It’s October 1897, and you play as private detective Declan Ward, who has been sent to the aforementioned mansion – now a grand hotel – to discover the whereabouts of one of its guests, Evelyn Deane, who has mysteriously disappeared. What she discovers is a gothic mansion filled with eccentrics: from a psychic researcher wielding a spiritual camera to a voodoo performer and a Brazilian woman tracing her family roots. They are here for the grand séance to be held on All Hallow’s Eve, when the illusory barrier between the worlds of the living and the dead is at its weakest. But as you discover as you wander through the ornate rooms and meticulously planned gardens in first-person perspective, each participant has a secret—some deadly, some tragic—and many know more about the young Miss Dean than they let on.

Absolutely gripping…a séance at Blake Manor. Image: The Spooky Entrance / Raw Fury

What follows is, in some ways, a typical detective adventure, told in the visual style of a graphic novel, art heavily inspired by the works of Mike Mignola (Hellboy) and Edoardo Risso (100 Bullets).
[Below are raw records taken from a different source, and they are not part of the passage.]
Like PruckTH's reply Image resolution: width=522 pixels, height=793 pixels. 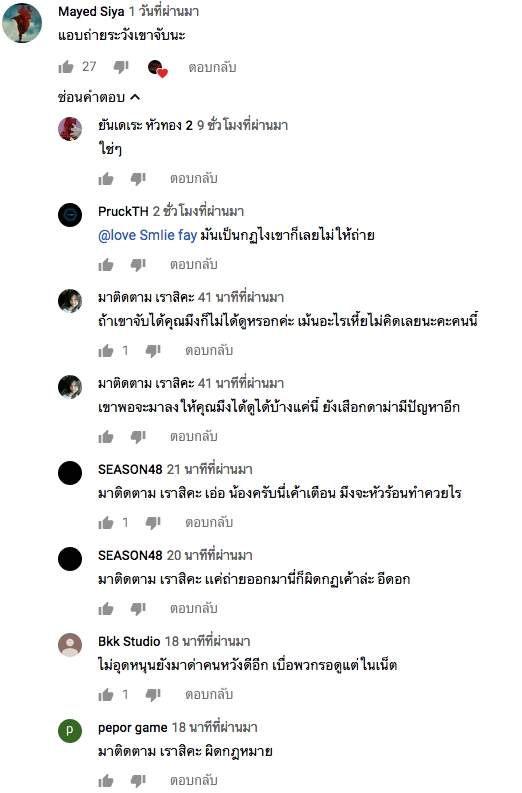click(106, 265)
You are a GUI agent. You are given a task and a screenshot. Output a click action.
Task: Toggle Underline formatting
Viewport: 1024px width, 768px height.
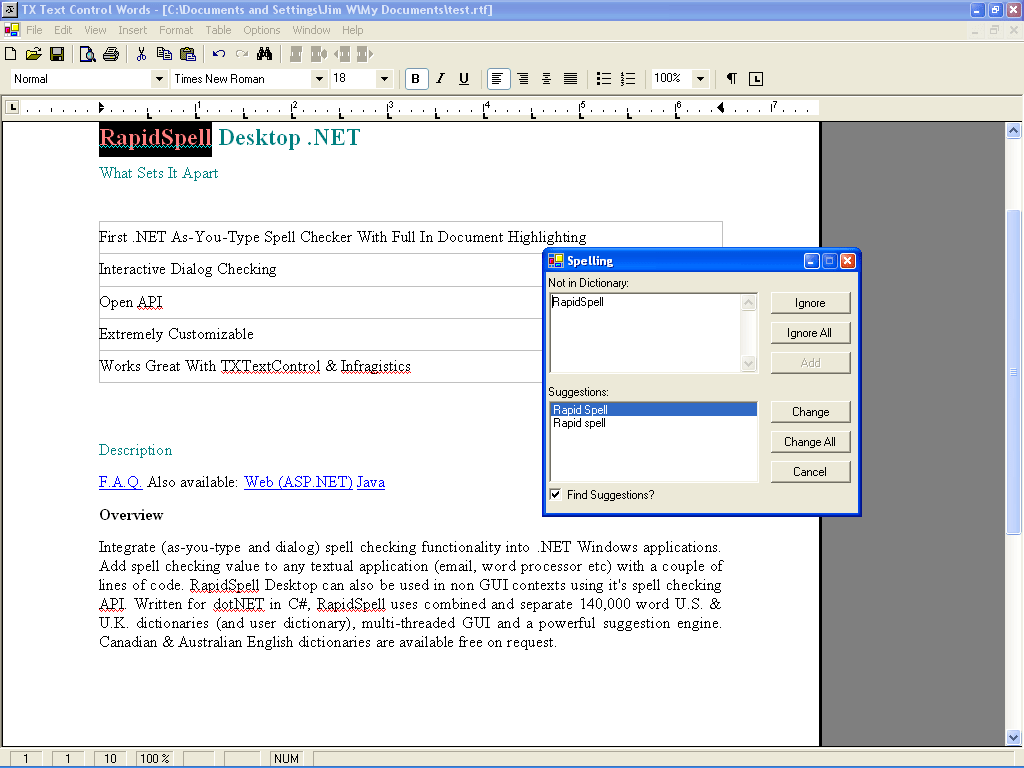pos(463,78)
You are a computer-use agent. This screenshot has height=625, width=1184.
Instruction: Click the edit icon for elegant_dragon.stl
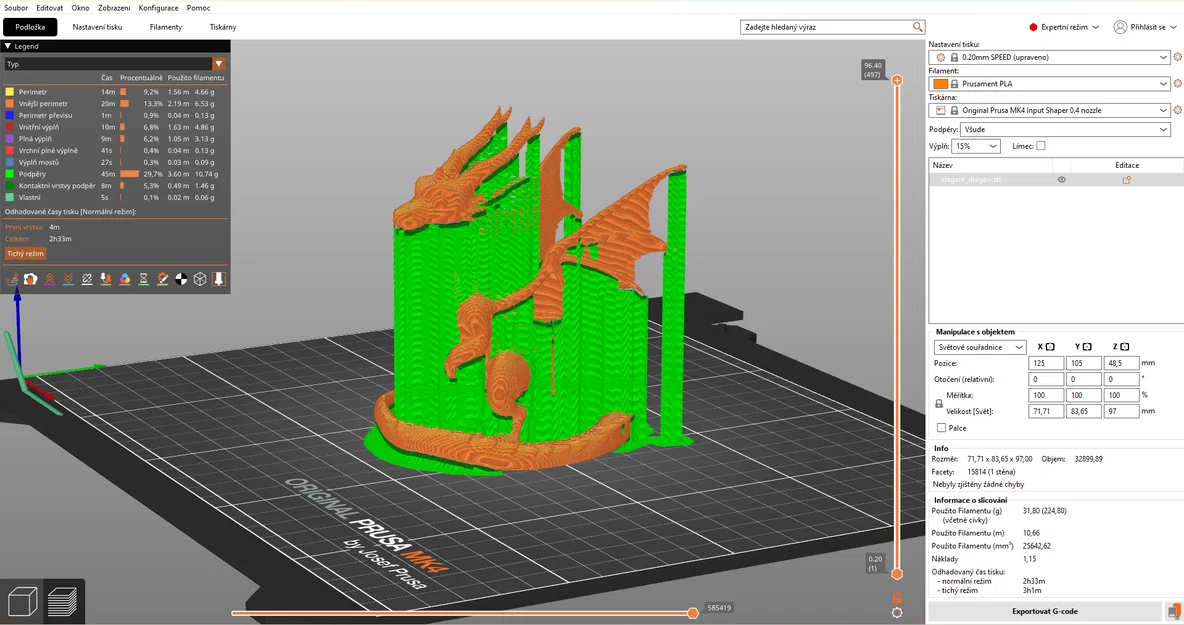click(1126, 180)
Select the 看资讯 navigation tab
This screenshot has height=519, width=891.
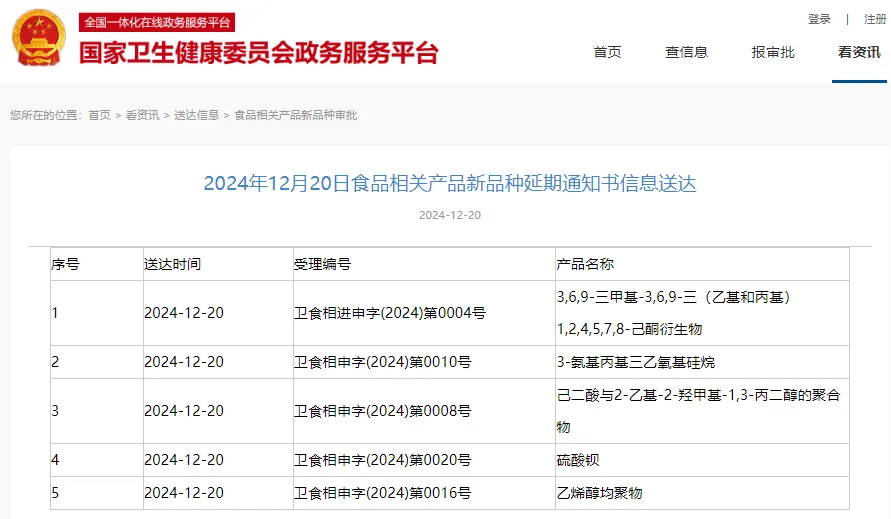[x=859, y=52]
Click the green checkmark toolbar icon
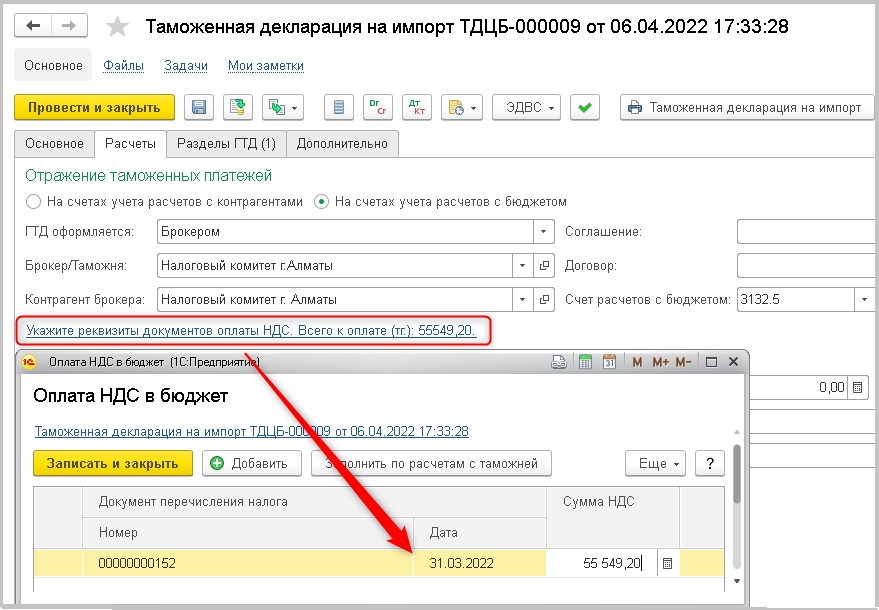This screenshot has height=610, width=879. click(585, 108)
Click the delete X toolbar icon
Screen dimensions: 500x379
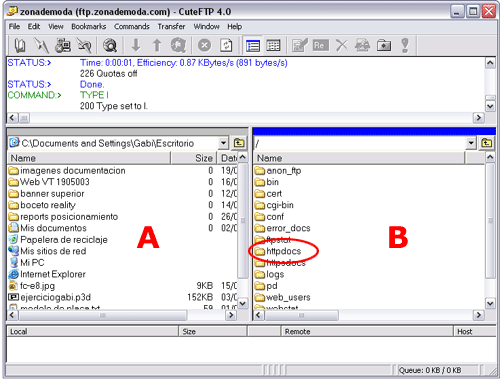click(x=342, y=45)
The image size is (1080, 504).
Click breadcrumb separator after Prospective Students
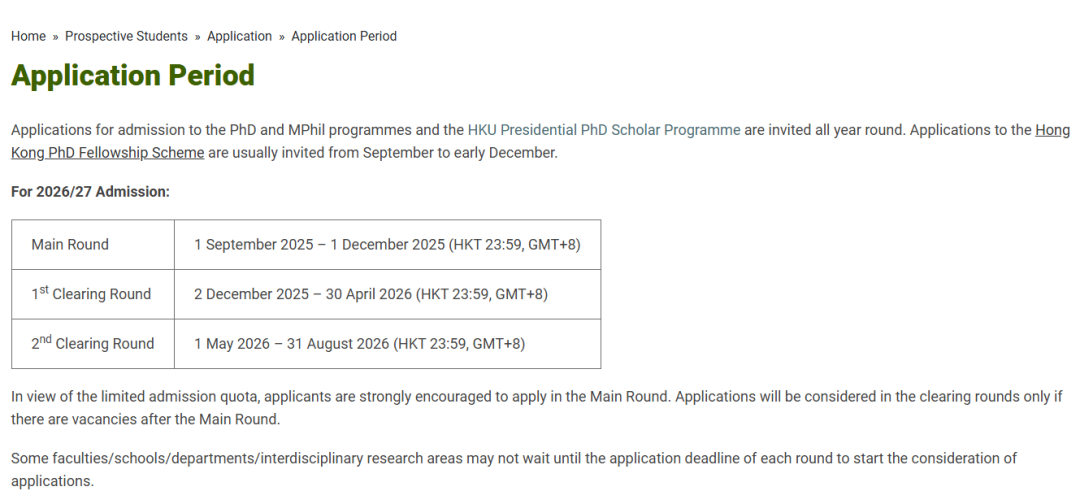tap(198, 37)
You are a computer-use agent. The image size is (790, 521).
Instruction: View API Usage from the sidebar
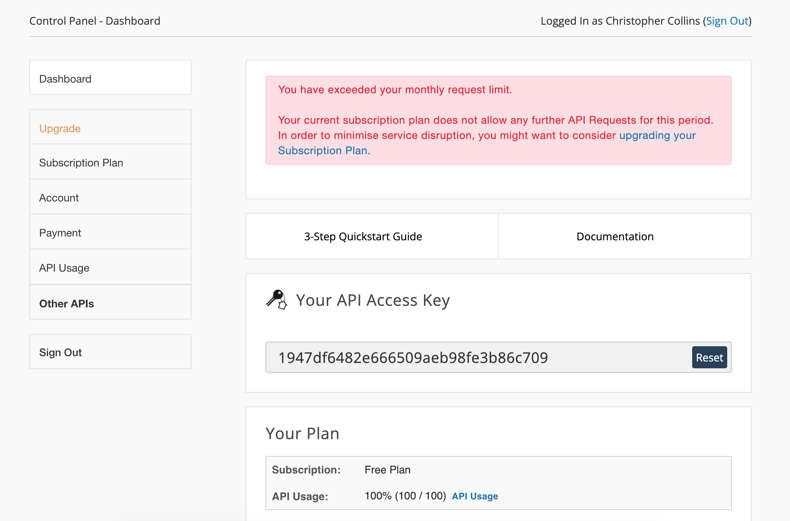(x=110, y=268)
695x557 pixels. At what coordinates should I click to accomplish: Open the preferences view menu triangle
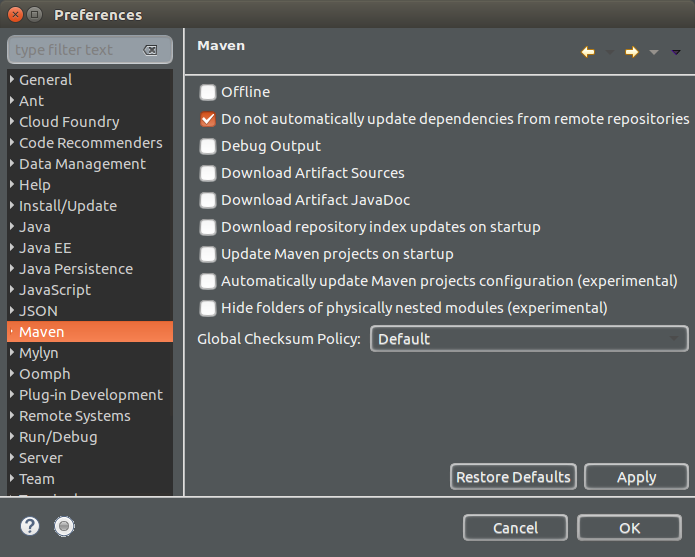click(676, 52)
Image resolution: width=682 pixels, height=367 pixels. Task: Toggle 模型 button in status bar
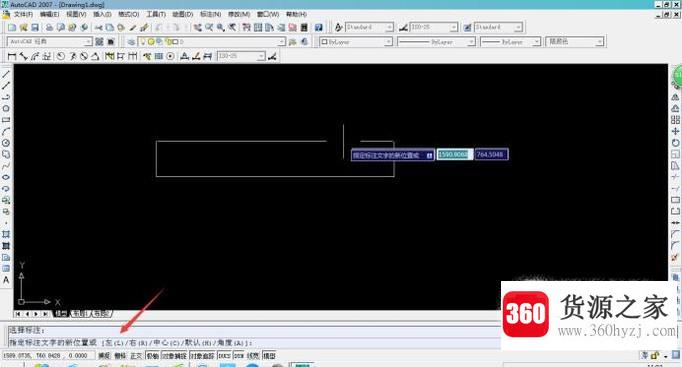[269, 356]
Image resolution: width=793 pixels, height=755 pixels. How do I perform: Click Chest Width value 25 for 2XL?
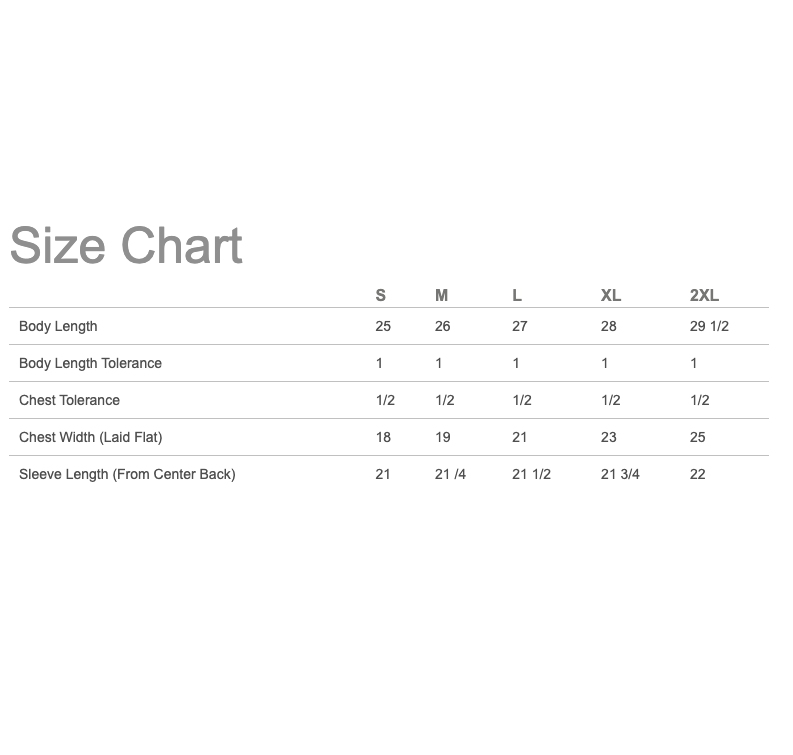[x=697, y=437]
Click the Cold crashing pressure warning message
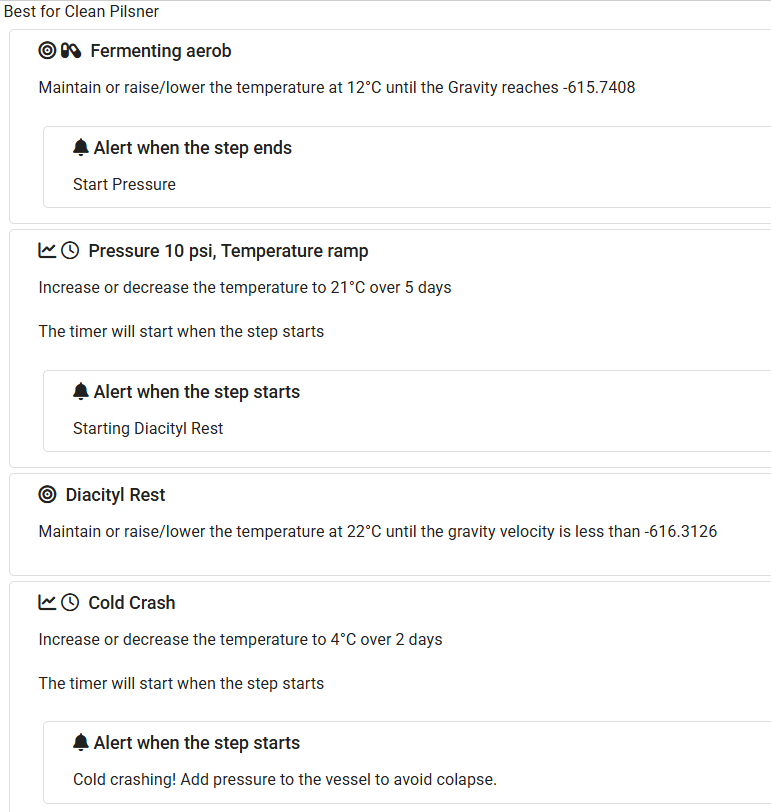This screenshot has width=771, height=812. click(x=285, y=779)
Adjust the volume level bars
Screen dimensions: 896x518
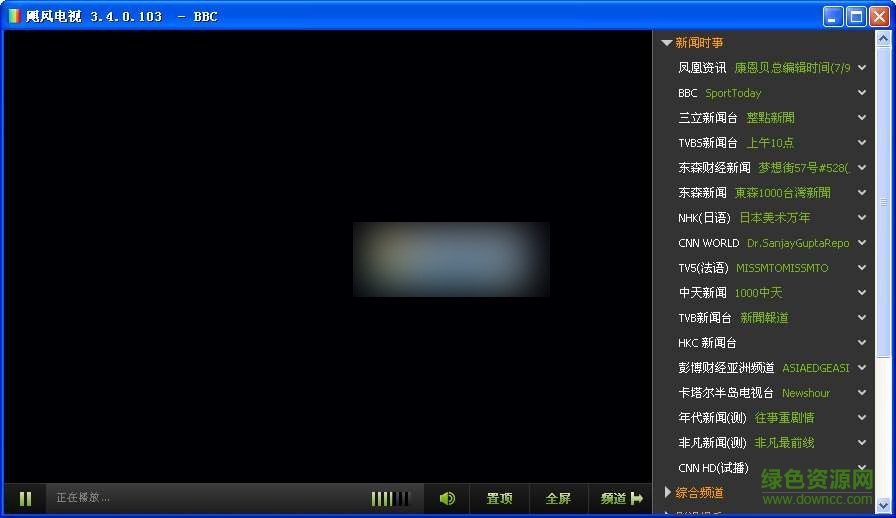pos(390,498)
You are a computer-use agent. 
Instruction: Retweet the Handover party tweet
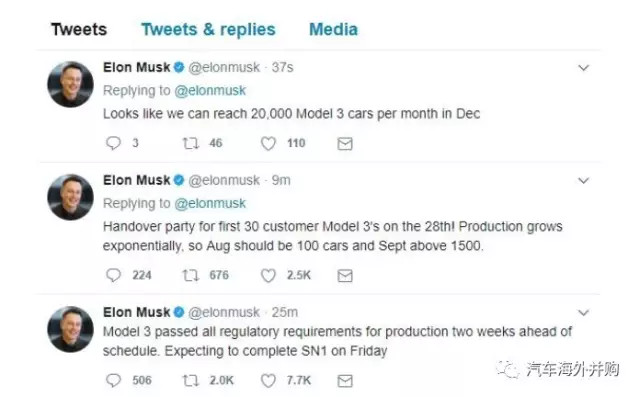coord(191,275)
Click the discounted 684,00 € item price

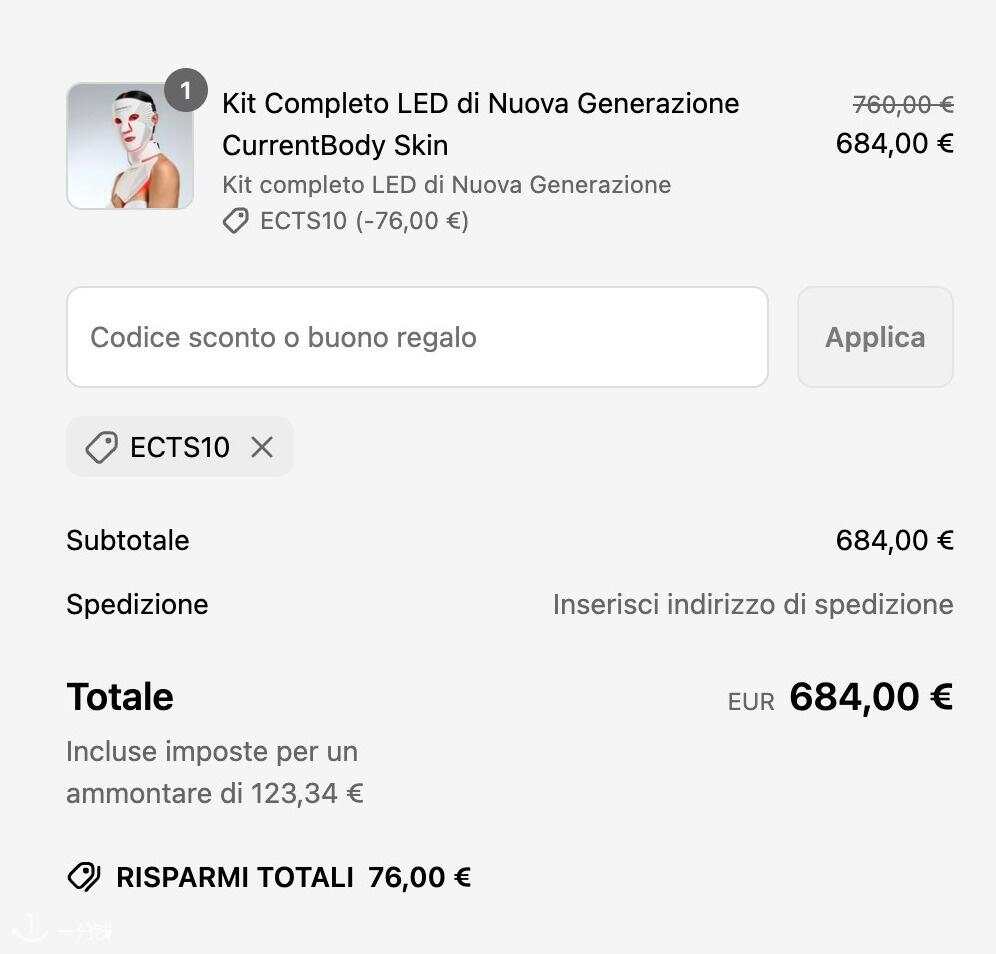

She talks to suspects and witnesses, explores rooms looking for hidden clues and useful items, and slowly compiles a list of the culprits. At the same time, the game has an internal clock and timeline of events that your investigations must fit into. The clock only advances if you’re actively searching for a location or interrogating a guest, so you must make efficient use of your detective skills, always needing to make sure you’re in the right place at the right time to eavesdrop on secret meetings, or to attend enlightening conversations about spirituality, mythology, and the history of the palace taking place in the grand drawing room.

All of your findings can be examined and linked via a series of graphical inventory screens, which include an evolving mind map of clues and actions. It can be overwhelming at first, as all these systems suddenly come to life with every letter, key and clue you discover, but you gradually get the hang of things and realize that taking your own notes is a must. Although it’s not as structurally innovative as Blue Prince, the game has interesting ways to nudge you in certain directions, including a pun deduction system that has you generate hypotheses for motives and backstories through which you can confront suspects.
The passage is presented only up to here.